6.3 Additional Conditions to Obligations of Sellers. The obligation of
Sellers to effect the Stock Sales is also subject to the following conditions:
(a) Representations and Warranties. Each of the representations and
warranties of the Purchaser set forth in this Agreement, without
giving effect to any notice to Central Utah under Section 5.2,
shall be true and correct as of the date of this Agreement and
(except to the extent such representation and warranties speak as
of an earlier date) as of the Closing Time, as though made on and
as of the Closing Time. Central Utah shall have received a
certificate signed on behalf of the Purchaser and the Company by
the Chief Executive Officer or President and the Chief Financial
Officer of the Purchaser to the foregoing effect and to the
effect set forth in 6.3(b).
(b) Agreements and Covenants. The Purchaser shall have performed or
complied in all material respects with all agreements and
covenants required by this Agreement to be performed or complied
with by it on or prior to the Closing Time.
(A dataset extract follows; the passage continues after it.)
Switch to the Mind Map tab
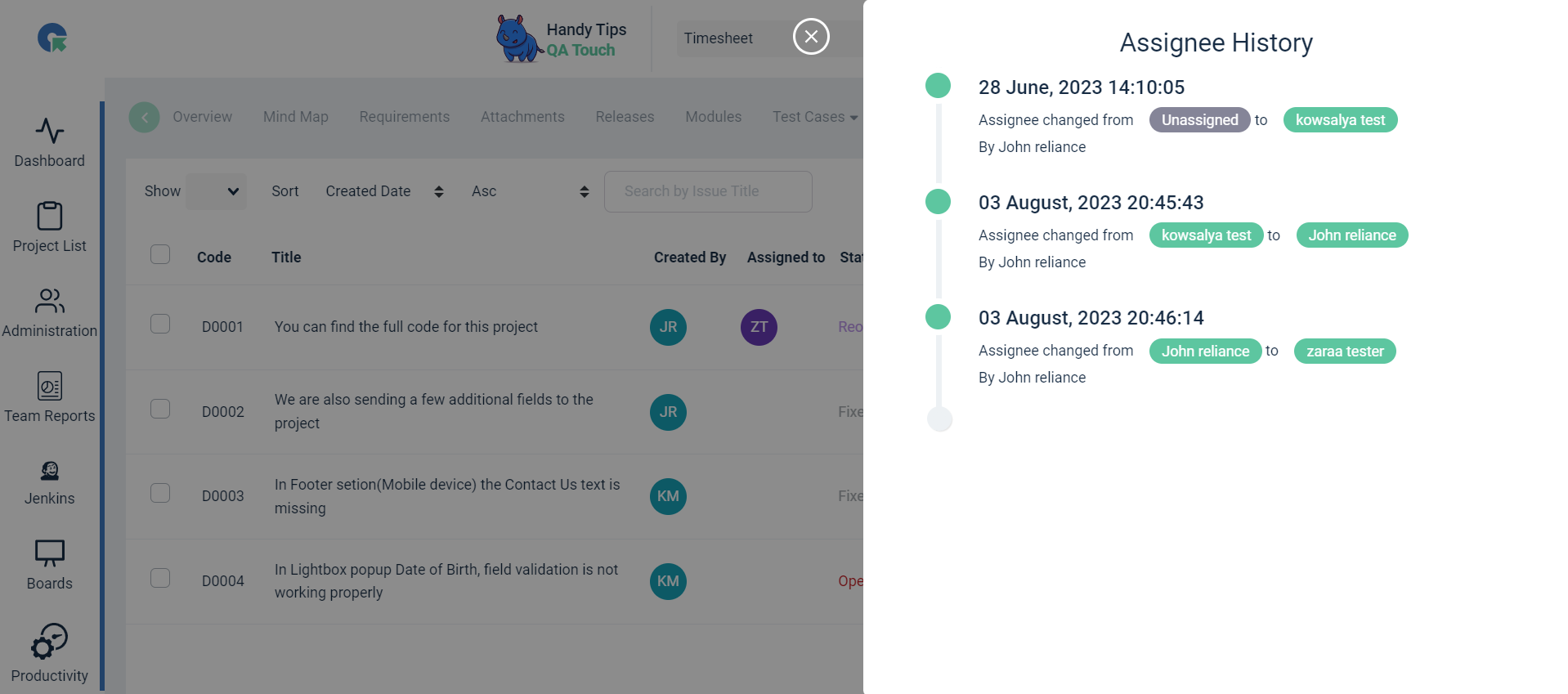 click(296, 117)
(c) Consents Under Agreements. All consents, waivers, approvals,
authorizations or orders required to be obtained, and all filings
required to be made by the Purchaser for the authorizations,
execution and delivery of this Agreement and the consummation by
it of the transactions contemplated hereby shall have been
obtained and made by the Purchaser.
(d) Opinion of Counsel. Central Utah shall have received from Xxxxxx
X. Xxxxxxx, counsel to the Purchaser ("Purchaser
32
Counsel") an opinion dated the Closing Time, in substantially the
form set forth in Schedule 6.3(b) to this Agreement. Purchaser
Counsel may rely as to certain matters of Utah law on the opinion
of Utah Counsel referred to in Section 6.2(i)(b).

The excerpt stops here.